Il y rencontrera en premier lieu une jeune femme solitaire harcelée par téléphone sur son lieu de travail par un étranger l’appelant systématiquement par son prénom, son fils devenu caïd 20 ans plus tard, et retrouvera la jeune femme 40 ans plus tard, seule dans sa petite maison perdue dans les plaines. Autant dire qu’il n’a pas posé le doigt sur elle en 1988, logique lorsque cette dernière avait en fait plus de talent qu’elle ne pensait, révisant son jugement quant à l’utilité de poursuivre sa vie après une tentative de suicide survenue plus tôt. Le segment, le plus intéressant des trois, remplit son cahier de charge de Faucheuse devenue ange gardien : parfois drôle (les empoignades de Chiba avec deux pervers, sa méconnaissance du vocabulaire) comme touchant, ce prologue trouve une certaine proximité avec les deux suivants.
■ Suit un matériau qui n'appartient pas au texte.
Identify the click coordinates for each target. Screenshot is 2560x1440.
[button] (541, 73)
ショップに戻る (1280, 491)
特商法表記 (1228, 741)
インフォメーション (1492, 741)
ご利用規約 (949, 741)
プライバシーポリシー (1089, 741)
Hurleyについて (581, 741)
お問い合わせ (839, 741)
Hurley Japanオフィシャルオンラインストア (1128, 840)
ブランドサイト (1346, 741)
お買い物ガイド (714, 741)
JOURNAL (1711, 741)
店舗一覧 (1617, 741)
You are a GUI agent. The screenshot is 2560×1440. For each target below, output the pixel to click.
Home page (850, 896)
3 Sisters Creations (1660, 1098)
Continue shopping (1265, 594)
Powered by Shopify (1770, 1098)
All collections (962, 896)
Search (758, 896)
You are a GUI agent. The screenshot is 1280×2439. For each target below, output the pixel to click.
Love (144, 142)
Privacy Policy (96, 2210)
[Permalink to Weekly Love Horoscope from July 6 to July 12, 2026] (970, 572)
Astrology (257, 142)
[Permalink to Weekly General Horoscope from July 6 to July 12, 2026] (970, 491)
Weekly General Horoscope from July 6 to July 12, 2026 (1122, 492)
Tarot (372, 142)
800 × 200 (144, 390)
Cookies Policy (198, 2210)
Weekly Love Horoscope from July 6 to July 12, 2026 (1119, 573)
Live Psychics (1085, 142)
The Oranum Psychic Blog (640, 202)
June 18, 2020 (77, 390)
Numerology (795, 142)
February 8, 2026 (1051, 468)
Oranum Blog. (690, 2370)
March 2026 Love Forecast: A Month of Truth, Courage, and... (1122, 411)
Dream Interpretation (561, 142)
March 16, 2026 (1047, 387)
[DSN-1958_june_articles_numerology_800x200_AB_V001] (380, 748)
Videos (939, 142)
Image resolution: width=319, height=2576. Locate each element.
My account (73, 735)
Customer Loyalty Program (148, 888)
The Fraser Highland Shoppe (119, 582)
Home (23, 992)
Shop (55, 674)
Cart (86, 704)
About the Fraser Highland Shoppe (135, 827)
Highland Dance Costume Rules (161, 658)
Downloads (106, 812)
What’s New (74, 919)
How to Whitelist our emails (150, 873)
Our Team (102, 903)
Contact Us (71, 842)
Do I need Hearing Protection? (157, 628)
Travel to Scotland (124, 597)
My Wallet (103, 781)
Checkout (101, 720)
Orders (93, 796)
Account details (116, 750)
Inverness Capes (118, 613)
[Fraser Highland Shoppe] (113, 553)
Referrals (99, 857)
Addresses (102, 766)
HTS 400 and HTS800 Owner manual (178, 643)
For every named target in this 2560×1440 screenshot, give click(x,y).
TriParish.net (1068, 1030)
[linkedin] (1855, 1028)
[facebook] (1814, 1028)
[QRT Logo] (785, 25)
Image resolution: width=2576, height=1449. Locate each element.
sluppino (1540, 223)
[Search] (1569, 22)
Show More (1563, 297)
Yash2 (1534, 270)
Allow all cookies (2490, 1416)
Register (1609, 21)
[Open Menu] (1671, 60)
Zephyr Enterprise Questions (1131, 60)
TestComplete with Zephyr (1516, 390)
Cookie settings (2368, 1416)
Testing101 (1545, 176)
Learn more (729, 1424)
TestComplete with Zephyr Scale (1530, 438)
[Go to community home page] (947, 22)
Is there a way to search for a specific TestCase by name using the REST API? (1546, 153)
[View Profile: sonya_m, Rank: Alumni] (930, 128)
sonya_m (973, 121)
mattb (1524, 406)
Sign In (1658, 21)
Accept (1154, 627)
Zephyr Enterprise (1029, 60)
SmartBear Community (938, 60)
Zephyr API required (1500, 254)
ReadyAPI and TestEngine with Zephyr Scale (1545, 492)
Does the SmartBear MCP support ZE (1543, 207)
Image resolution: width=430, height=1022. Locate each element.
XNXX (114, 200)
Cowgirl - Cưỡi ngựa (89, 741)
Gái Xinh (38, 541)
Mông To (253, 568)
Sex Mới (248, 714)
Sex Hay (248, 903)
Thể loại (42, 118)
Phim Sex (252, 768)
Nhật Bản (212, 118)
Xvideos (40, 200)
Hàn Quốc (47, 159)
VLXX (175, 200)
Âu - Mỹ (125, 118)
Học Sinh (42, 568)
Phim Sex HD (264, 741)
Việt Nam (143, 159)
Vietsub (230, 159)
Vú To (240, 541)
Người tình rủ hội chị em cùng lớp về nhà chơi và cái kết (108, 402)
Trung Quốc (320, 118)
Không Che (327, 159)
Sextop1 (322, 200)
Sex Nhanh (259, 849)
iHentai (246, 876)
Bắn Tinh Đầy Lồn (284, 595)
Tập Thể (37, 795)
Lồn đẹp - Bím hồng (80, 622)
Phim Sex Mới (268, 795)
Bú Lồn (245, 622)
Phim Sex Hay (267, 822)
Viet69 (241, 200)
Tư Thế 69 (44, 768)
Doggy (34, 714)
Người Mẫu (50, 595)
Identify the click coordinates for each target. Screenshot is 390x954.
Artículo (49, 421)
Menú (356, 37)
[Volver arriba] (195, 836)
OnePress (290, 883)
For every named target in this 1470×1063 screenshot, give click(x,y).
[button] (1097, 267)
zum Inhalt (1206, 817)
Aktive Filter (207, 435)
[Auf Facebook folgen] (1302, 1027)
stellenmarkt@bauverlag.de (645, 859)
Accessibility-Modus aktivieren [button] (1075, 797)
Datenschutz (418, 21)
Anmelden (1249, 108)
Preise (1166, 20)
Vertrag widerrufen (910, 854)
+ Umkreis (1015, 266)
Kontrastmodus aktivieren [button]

Effectivement on suit les mésaventures d’un jeune caïd qui n’est autre que le fils « disparu » de la jeune femme du premier opus, qui voue une fidélité et un attachement sans limite à son boss. L’arrivée de Chiba n’apporte pas grand-chose de bien intéressant et au segment d’être ennuyeux du fait de son absence de véritables ambitions, le spectateur habitué aux films de yakuza n’y verra qu’une resaucée de ce qui a déjà été fait dans le passé, sous une esthétique humide et crade rappelant les premiers polars de Miike. Quant au troisième opus, dont on sait qu’il se déroule dans un avenir proche grâce à la présence d’un robot de forme humaine et d’un message radio évoquant la participation de Tokyo pour les futurs Jeux, il reste difficile d’y trouver un quelconque intérêt malgré un élément pas négligeable. On retrouve en effet 40 ans plus tard la jeune femme du début, âgée à présent de 70 ans, vivant seule avec son robot dans sa maison située au milieu de nulle part. Plus qu’une simple demeure, l’endroit est aussi un salon de coiffure. Pourtant en bonne santé, elle ne souhaite plus continuer l’aventure d’une vie.
Mis en scène sans géni, avec un Kaneshiro Takeshi qui semble être tombé dans cette histoire sans trop savoir comment, il manque un vrai souffle au film pour convaincre sur presque deux heures. Les interprètes s’endorment, les procédés faciles s’enchaînent à la pelle : de la manière dont le chien communique avec Chiba aux portes qui mènent vers une nouvelle époque en passant par la pluie omniprésente qui n’apporte rien à la narration si ce n’est d’empêcher Chiba de voir le ciel bleu. Avec un cinéaste plus convaincu –et convaincant- le film aurait pu faire bien plus de bruit qu’un simple drama fantastique aux effets spéciaux datés. Sweet Rain ne reste alors qu’une jolie histoire touchante malgré de gros sabots, l’une des plus originales dans le genre fantastique au gros cœur.